- Input records
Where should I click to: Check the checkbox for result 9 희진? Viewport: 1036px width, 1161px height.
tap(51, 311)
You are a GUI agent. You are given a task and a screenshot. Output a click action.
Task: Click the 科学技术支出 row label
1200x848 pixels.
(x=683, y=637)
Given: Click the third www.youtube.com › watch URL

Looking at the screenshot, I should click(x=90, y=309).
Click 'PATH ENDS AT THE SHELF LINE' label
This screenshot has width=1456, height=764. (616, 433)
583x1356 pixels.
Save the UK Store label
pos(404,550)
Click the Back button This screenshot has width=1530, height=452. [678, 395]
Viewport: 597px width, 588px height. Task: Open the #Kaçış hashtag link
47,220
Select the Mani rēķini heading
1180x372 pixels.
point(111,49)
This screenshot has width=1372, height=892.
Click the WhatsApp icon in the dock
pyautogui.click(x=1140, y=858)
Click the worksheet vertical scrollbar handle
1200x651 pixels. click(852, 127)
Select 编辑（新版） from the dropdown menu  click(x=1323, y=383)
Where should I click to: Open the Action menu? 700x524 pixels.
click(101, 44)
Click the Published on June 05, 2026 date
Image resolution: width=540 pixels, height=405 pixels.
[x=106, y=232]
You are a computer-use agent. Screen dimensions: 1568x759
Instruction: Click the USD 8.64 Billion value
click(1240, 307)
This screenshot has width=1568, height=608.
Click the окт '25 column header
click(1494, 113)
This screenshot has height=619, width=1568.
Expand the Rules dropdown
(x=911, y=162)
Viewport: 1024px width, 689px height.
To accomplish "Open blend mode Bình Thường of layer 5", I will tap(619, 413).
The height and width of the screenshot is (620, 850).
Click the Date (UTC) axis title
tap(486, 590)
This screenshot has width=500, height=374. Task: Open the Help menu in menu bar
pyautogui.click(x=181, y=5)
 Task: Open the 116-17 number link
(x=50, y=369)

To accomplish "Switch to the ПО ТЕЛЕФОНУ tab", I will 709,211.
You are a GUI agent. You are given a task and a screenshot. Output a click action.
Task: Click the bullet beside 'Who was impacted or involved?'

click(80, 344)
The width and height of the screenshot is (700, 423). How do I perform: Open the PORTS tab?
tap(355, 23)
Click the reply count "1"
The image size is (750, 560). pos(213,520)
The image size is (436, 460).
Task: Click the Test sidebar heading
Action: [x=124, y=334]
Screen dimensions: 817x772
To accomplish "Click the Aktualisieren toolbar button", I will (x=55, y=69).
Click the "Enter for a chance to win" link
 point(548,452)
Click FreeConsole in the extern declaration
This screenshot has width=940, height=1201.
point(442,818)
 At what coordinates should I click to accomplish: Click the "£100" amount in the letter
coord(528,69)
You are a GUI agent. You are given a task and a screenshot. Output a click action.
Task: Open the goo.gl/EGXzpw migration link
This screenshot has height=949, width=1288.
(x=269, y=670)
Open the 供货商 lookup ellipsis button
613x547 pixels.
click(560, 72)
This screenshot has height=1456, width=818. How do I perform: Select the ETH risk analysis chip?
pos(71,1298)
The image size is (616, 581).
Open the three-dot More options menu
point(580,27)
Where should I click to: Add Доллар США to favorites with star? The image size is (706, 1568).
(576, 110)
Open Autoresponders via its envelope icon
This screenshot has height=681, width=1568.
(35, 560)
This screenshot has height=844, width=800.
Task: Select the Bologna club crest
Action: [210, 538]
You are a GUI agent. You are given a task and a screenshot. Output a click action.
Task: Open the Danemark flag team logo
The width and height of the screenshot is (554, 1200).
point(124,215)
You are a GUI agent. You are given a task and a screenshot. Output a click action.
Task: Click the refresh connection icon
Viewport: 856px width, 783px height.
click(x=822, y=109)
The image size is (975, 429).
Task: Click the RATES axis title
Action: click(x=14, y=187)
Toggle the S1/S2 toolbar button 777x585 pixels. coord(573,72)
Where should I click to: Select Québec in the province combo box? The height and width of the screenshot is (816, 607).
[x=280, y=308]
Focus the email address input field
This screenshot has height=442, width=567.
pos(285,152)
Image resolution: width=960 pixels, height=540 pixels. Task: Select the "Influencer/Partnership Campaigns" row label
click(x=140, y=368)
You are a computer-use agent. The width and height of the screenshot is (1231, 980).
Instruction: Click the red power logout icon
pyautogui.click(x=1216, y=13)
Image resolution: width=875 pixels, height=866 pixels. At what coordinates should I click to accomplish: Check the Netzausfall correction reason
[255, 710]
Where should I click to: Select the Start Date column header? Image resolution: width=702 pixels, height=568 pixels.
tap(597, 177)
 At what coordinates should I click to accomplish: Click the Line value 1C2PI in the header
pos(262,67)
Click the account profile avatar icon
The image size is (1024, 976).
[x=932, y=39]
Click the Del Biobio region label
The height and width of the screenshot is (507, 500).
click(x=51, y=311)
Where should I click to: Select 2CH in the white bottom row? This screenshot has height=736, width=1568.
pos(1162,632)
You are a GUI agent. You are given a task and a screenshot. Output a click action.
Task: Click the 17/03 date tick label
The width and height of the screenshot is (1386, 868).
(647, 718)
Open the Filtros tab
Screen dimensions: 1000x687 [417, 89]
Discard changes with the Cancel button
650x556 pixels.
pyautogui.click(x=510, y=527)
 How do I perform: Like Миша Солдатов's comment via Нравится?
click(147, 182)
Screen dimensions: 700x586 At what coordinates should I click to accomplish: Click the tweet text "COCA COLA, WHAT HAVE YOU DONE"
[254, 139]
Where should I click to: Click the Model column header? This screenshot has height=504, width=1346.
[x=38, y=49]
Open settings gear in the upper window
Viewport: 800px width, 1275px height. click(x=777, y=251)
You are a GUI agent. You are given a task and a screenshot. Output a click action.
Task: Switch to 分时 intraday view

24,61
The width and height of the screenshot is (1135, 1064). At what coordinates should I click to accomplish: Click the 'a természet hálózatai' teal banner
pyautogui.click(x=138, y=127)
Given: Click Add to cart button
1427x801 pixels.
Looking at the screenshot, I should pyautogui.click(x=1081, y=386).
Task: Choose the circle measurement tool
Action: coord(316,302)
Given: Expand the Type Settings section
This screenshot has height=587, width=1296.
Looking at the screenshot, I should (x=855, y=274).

- Exercise objective
Copy the data above in full, character for character.

- Response area
Where should I click to: Check the checkbox for result 9 희진? Viewport: 1036px width, 1161px height.
tap(51, 311)
You are a GUI agent. You are given a task and a screenshot. Output a click action.
Task: Click the 科学技术支出 row label
1200x848 pixels.
(x=683, y=637)
Given: Click the third www.youtube.com › watch URL

Looking at the screenshot, I should click(x=90, y=309).
Click 'PATH ENDS AT THE SHELF LINE' label
This screenshot has width=1456, height=764. (616, 433)
583x1356 pixels.
Save the UK Store label
pos(404,550)
Click the Back button This screenshot has width=1530, height=452. [678, 395]
Viewport: 597px width, 588px height. Task: Open the #Kaçış hashtag link
47,220
Select the Mani rēķini heading
1180x372 pixels.
point(111,49)
This screenshot has width=1372, height=892.
Click the WhatsApp icon in the dock
pyautogui.click(x=1140, y=858)
Click the worksheet vertical scrollbar handle
1200x651 pixels. click(852, 127)
Select 编辑（新版） from the dropdown menu  click(x=1323, y=383)
Where should I click to: Open the Action menu? 700x524 pixels.
click(101, 44)
Click the Published on June 05, 2026 date
Image resolution: width=540 pixels, height=405 pixels.
[x=106, y=232]
You are a computer-use agent. Screen dimensions: 1568x759
Instruction: Click the USD 8.64 Billion value
click(1240, 307)
This screenshot has width=1568, height=608.
Click the окт '25 column header
click(1494, 113)
This screenshot has height=619, width=1568.
Expand the Rules dropdown
(x=911, y=162)
Viewport: 1024px width, 689px height.
To accomplish "Open blend mode Bình Thường of layer 5", I will tap(619, 413).
The height and width of the screenshot is (620, 850).
Click the Date (UTC) axis title
tap(486, 590)
This screenshot has width=500, height=374. Task: Open the Help menu in menu bar
pyautogui.click(x=181, y=5)
 Task: Open the 116-17 number link
(x=50, y=369)

To accomplish "Switch to the ПО ТЕЛЕФОНУ tab", I will 709,211.
You are a GUI agent. You are given a task and a screenshot. Output a click action.
Task: Click the bullet beside 'Who was impacted or involved?'

click(80, 344)
The width and height of the screenshot is (700, 423). How do I perform: Open the PORTS tab?
tap(355, 23)
Click the reply count "1"
The image size is (750, 560). pos(213,520)
The image size is (436, 460).
Task: Click the Test sidebar heading
Action: [x=124, y=334]
Screen dimensions: 817x772
To accomplish "Click the Aktualisieren toolbar button", I will (x=55, y=69).
Click the "Enter for a chance to win" link
 point(548,452)
Click FreeConsole in the extern declaration
This screenshot has width=940, height=1201.
point(442,818)
 At what coordinates should I click to accomplish: Click the "£100" amount in the letter
coord(528,69)
You are a GUI agent. You are given a task and a screenshot. Output a click action.
Task: Open the goo.gl/EGXzpw migration link
This screenshot has height=949, width=1288.
(x=269, y=670)
Open the 供货商 lookup ellipsis button
613x547 pixels.
click(560, 72)
This screenshot has height=1456, width=818. How do I perform: Select the ETH risk analysis chip?
pos(71,1298)
The image size is (616, 581).
Open the three-dot More options menu
point(580,27)
Where should I click to: Add Доллар США to favorites with star? The image size is (706, 1568).
(576, 110)
Open Autoresponders via its envelope icon
This screenshot has height=681, width=1568.
(35, 560)
This screenshot has height=844, width=800.
Task: Select the Bologna club crest
Action: [210, 538]
You are a GUI agent. You are given a task and a screenshot. Output a click action.
Task: Open the Danemark flag team logo
The width and height of the screenshot is (554, 1200).
point(124,215)
You are a GUI agent. You are given a task and a screenshot. Output a click action.
Task: Click the refresh connection icon
Viewport: 856px width, 783px height.
click(x=822, y=109)
The image size is (975, 429).
Task: Click the RATES axis title
Action: click(x=14, y=187)
Toggle the S1/S2 toolbar button 777x585 pixels. coord(573,72)
Where should I click to: Select Québec in the province combo box? The height and width of the screenshot is (816, 607).
[x=280, y=308]
Focus the email address input field
This screenshot has height=442, width=567.
pos(285,152)
Image resolution: width=960 pixels, height=540 pixels. Task: Select the "Influencer/Partnership Campaigns" row label
click(x=140, y=368)
You are a computer-use agent. The width and height of the screenshot is (1231, 980).
Instruction: Click the red power logout icon
pyautogui.click(x=1216, y=13)
Image resolution: width=875 pixels, height=866 pixels. At what coordinates should I click to accomplish: Check the Netzausfall correction reason
[255, 710]
Where should I click to: Select the Start Date column header? Image resolution: width=702 pixels, height=568 pixels.
tap(597, 177)
 At what coordinates should I click to accomplish: Click the Line value 1C2PI in the header
pos(262,67)
Click the account profile avatar icon
The image size is (1024, 976).
[x=932, y=39]
Click the Del Biobio region label
The height and width of the screenshot is (507, 500).
click(x=51, y=311)
Where should I click to: Select 2CH in the white bottom row? This screenshot has height=736, width=1568.
pos(1162,632)
You are a GUI agent. You are given a task and a screenshot. Output a click action.
Task: Click the 17/03 date tick label
The width and height of the screenshot is (1386, 868).
(647, 718)
Open the Filtros tab
Screen dimensions: 1000x687 [417, 89]
Discard changes with the Cancel button
650x556 pixels.
pyautogui.click(x=510, y=527)
 How do I perform: Like Миша Солдатов's comment via Нравится?
click(147, 182)
Screen dimensions: 700x586 At what coordinates should I click to accomplish: Click the tweet text "COCA COLA, WHAT HAVE YOU DONE"
[254, 139]
Where should I click to: Click the Model column header? This screenshot has height=504, width=1346.
[x=38, y=49]
Open settings gear in the upper window
Viewport: 800px width, 1275px height. click(x=777, y=251)
You are a GUI agent. You are given a task and a screenshot. Output a click action.
Task: Switch to 分时 intraday view

24,61
The width and height of the screenshot is (1135, 1064). At what coordinates should I click to accomplish: Click the 'a természet hálózatai' teal banner
pyautogui.click(x=138, y=127)
Given: Click Add to cart button
1427x801 pixels.
Looking at the screenshot, I should pyautogui.click(x=1081, y=386).
Task: Choose the circle measurement tool
Action: coord(316,302)
Given: Expand the Type Settings section
This screenshot has height=587, width=1296.
Looking at the screenshot, I should (x=855, y=274).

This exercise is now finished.